The task: Please repeat exactly the lines from the one containing "Viewport: 1402px width, 730px height." through the last line of the records, both included, and nothing else, leaving out any pictures.

Data extracts:
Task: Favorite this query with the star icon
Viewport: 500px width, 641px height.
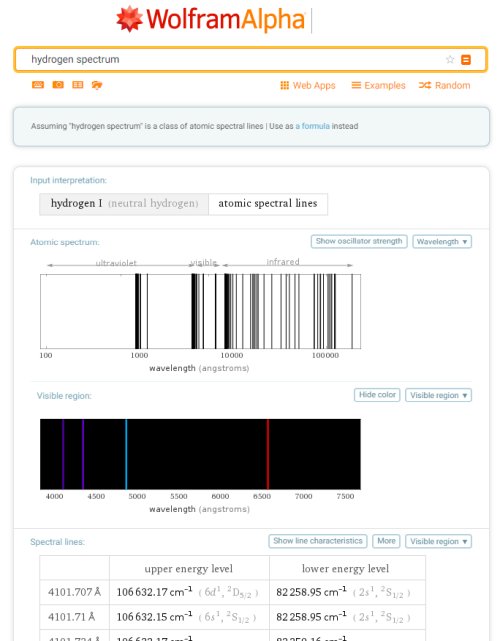Action: coord(450,60)
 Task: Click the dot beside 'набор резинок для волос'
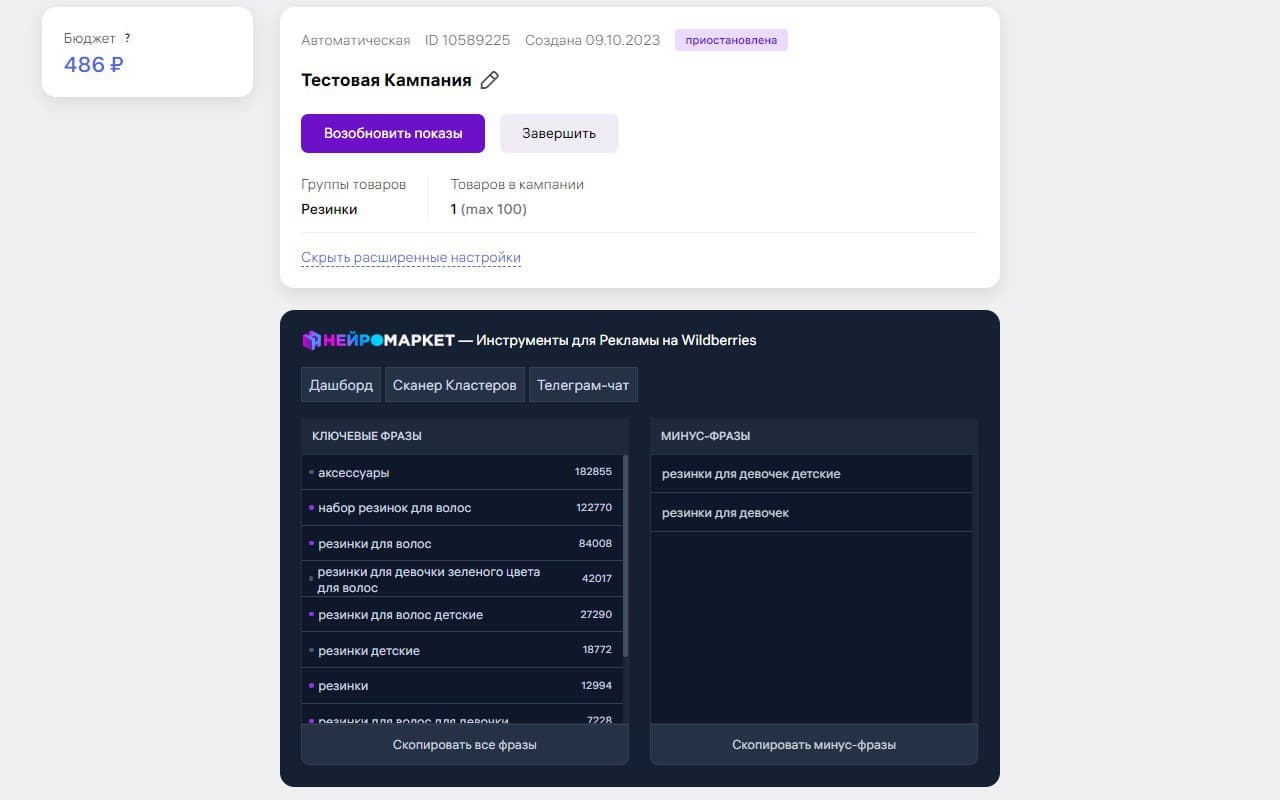pos(311,507)
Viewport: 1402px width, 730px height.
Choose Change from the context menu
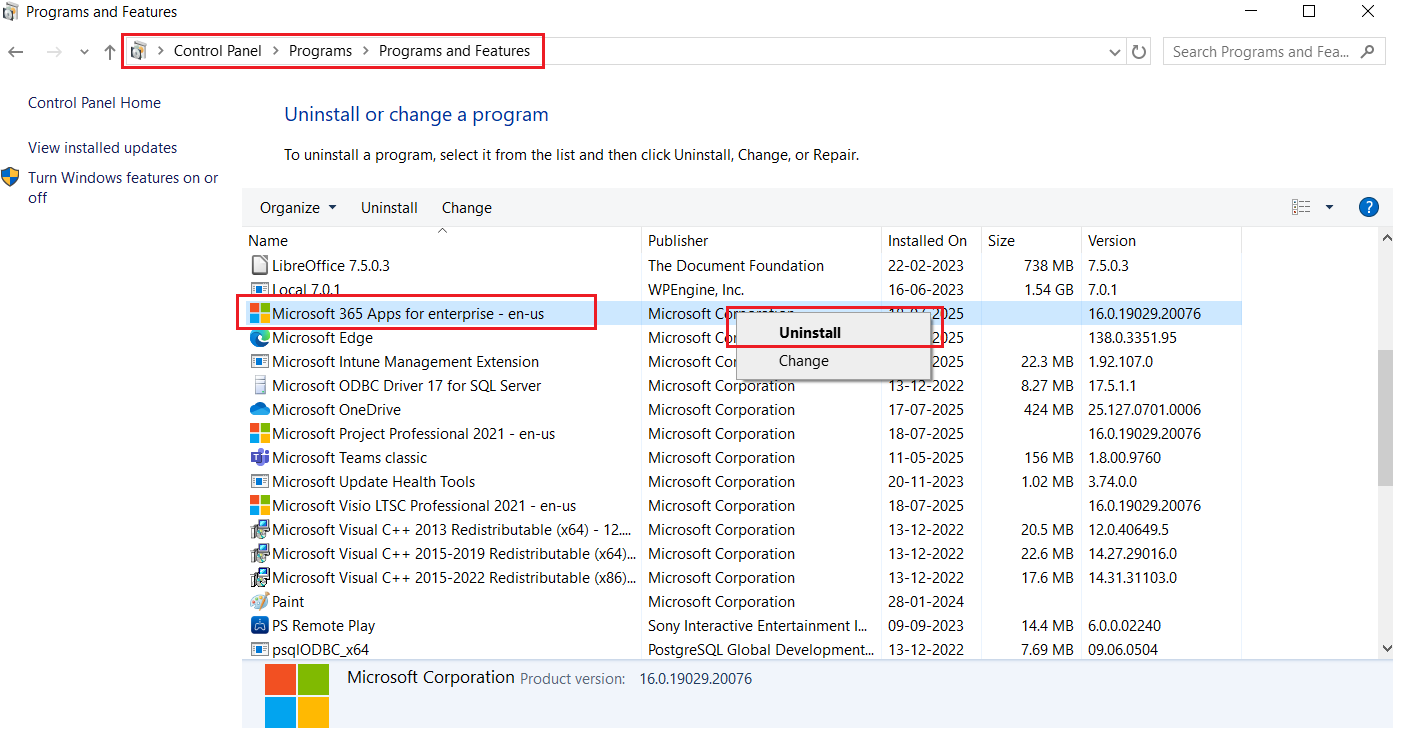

Result of the exercise:
Viewport: 1402px width, 730px height.
Choose Change from the context menu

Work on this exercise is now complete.